Can statins save the lives of rheumatoid arthritis patients? asks new clinical trial
More than 3,500 people with rheumatoid arthritis are to take part in a major new clinical trial to find out if taking statins reduces the number of patients who die from arthritis-related heart attacks and strokes.
Rheumatoid arthritis patients have an increased risk of dying from cardio-vascular complications compared to the general population, but few are routinely prescribed the cholesterol-lowering drugs, statins.
Now a new five-year £1.1m multi-centre trial, funded jointly by two leading medical research charities, the Arthritis Research Campaign and the British Heart Foundation, aims to find out if taking a statin daily reduces this risk.
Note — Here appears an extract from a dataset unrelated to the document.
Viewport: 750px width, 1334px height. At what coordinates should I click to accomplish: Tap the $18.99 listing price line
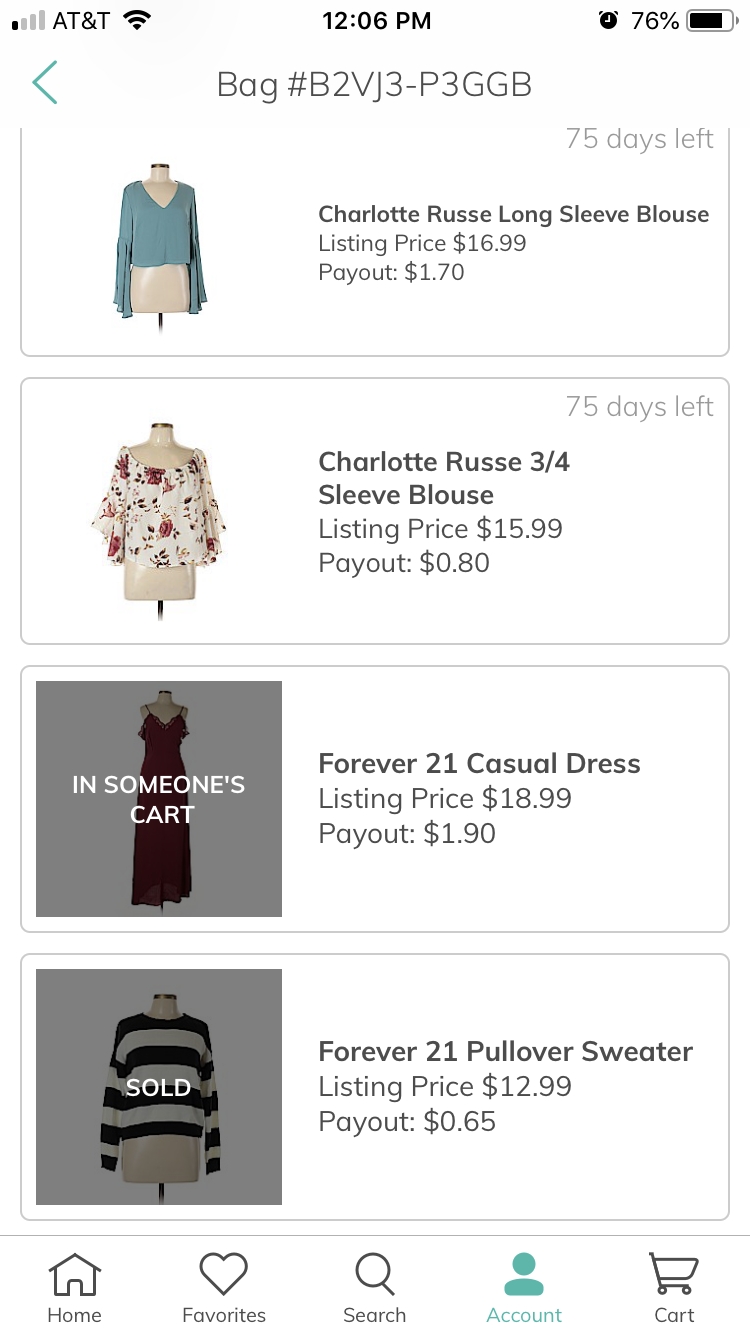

Doctors running the trial, which starts recruiting later this year, said that if, as expected, statins were shown to be effective in reducing cardio-vascular deaths in rheumatoid arthritis, most patients with this condition should be put on the drugs as a matter of course.
Dr George Kitas, trial chief investigator and a consultant rheumatologist at Russell’s Hall Hospital in Dudley, West Midlands, said: “It has been known for some time that there is a link between rheumatoid arthritis and cardio-vascular mortality. This may be in large part due to early and more advanced blood vessel damage due to high levels of inflammation in RA. Statins lead to a reduction of cardiovascular death rates by reducing cholesterol and possibly inflammation.
“If this trial works as expected, we could be looking at a reduction of the absolute risk of cardiovascular death rate in RA patients by ten to 15 per cent, or the relative risk by 35 to 40 per cent, which is significant.”
Statins have been routinely given to people who have had heart attacks to lower the risk of them suffering a second for the past few years. This week new guidelines from the National Institute for Health and Clinical Excellence (NICE) extended the use of the drugs to an extra three million people with a 20 per cent risk over ten years of developing cardiovascular disease, which can lead to heart attack, angina and stroke.
Over the next 18 months more than 40 rheumatology departments around the UK will be involved in recruiting on average 100 RA patients over the age of 40 with a less than 20 per cent risk of developing cardiovascular disease onto the trial. (Patients with a higher risk should be prescribed statins as per NICE guidance.) They will be given either a statin or a placebo, in addition to any other treatment they require for their arthritis, and will all receive advice on how to reduce the risk of heart disease by exercising, eating healthily and stopping smoking.
Annual cardio-vascular risk assessment in RA patients has been included in new Standards of Care guidelines produced by ARMA, an umbrella body of arthritis organisations and charities, as desirable, but is not routinely performed in all hospitals.
Another knock-on effect of the trial would be a greater awareness of the cardiovascular complications of RA, and a greater emphasis on patients changing their lifestyles to reduce the risks. “One of the problems is that many patients with high cholesterol and blood vessel damage are unaware of it until they have a heart attack or stroke,” added Dr Kitas.